THE RECORDS:
----------------

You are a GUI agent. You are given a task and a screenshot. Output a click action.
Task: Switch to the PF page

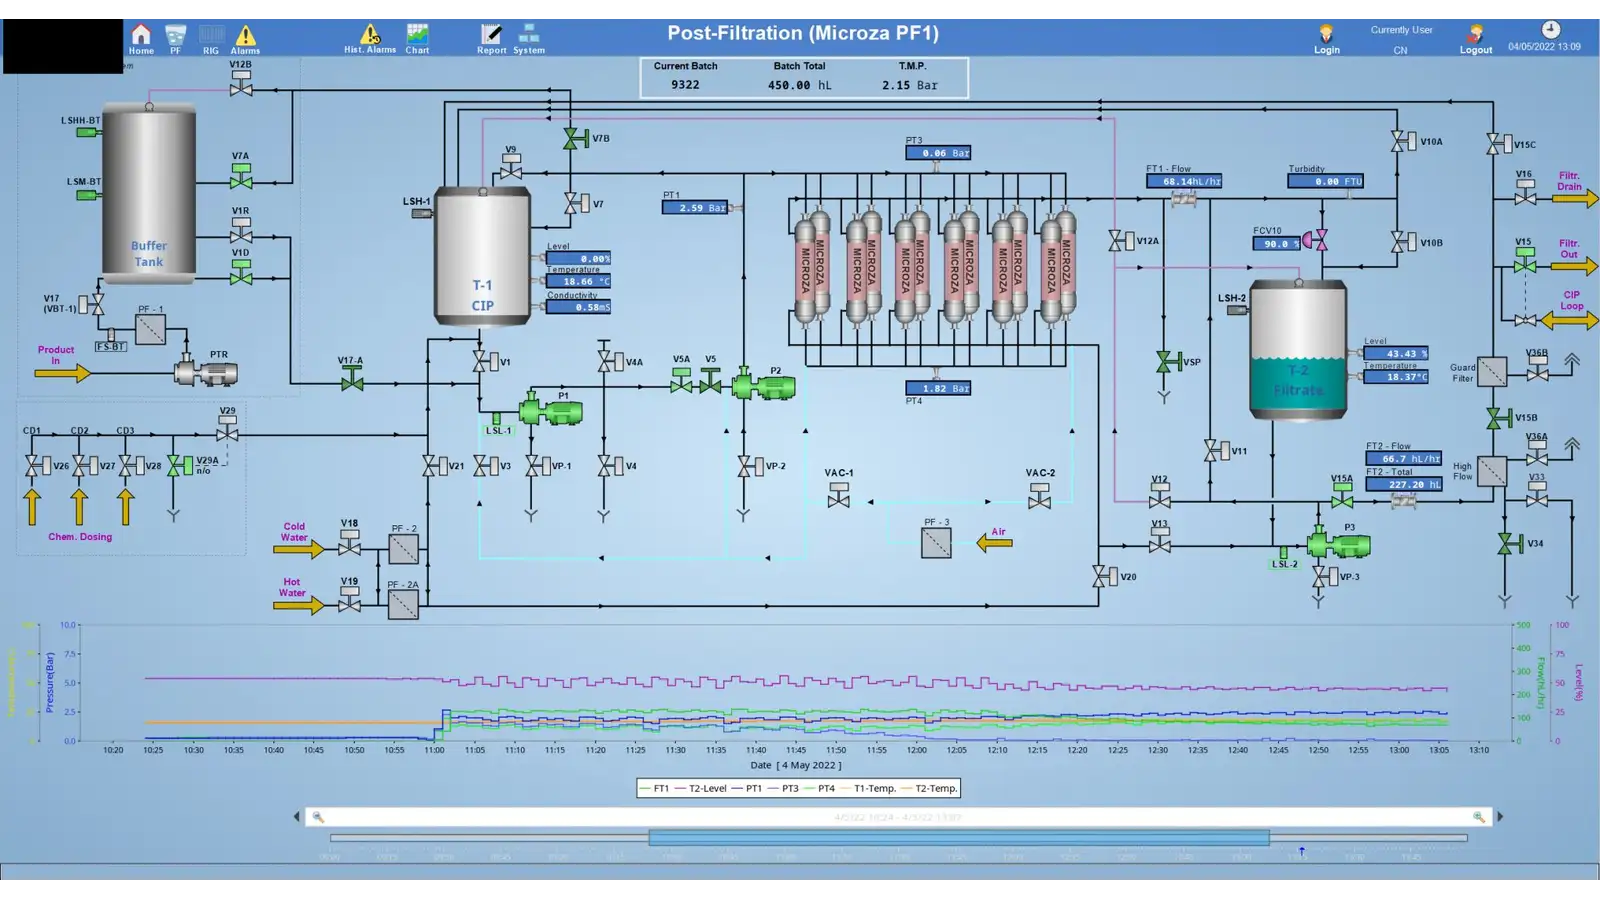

----------------

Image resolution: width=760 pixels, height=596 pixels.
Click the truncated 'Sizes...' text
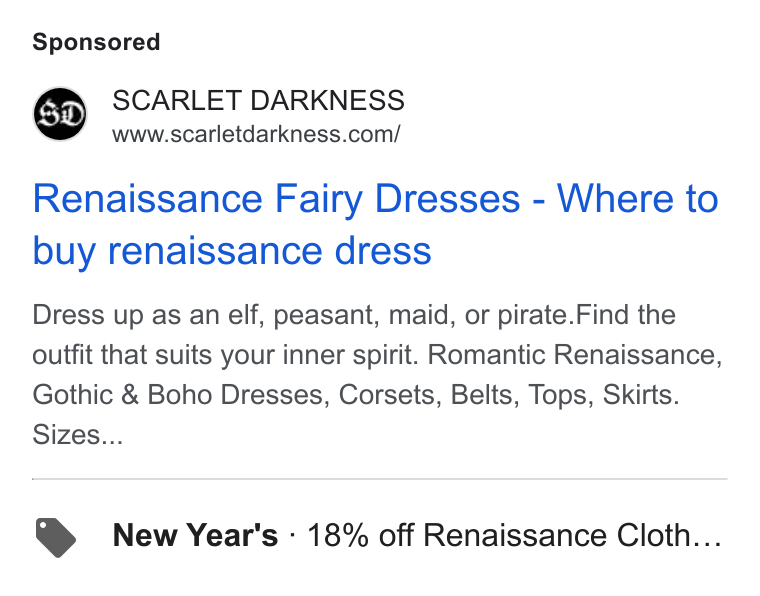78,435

----------------

EXERCISE GOAL:
In the listing above, locate the line with "You are a GUI" and the line with "Task: Switch to the PF page", then extract exactly those lines and every line between them, and nothing more.

OUTPUT OF THE TASK:
You are a GUI agent. You are given a task and a screenshot. Output a click action.
Task: Switch to the PF page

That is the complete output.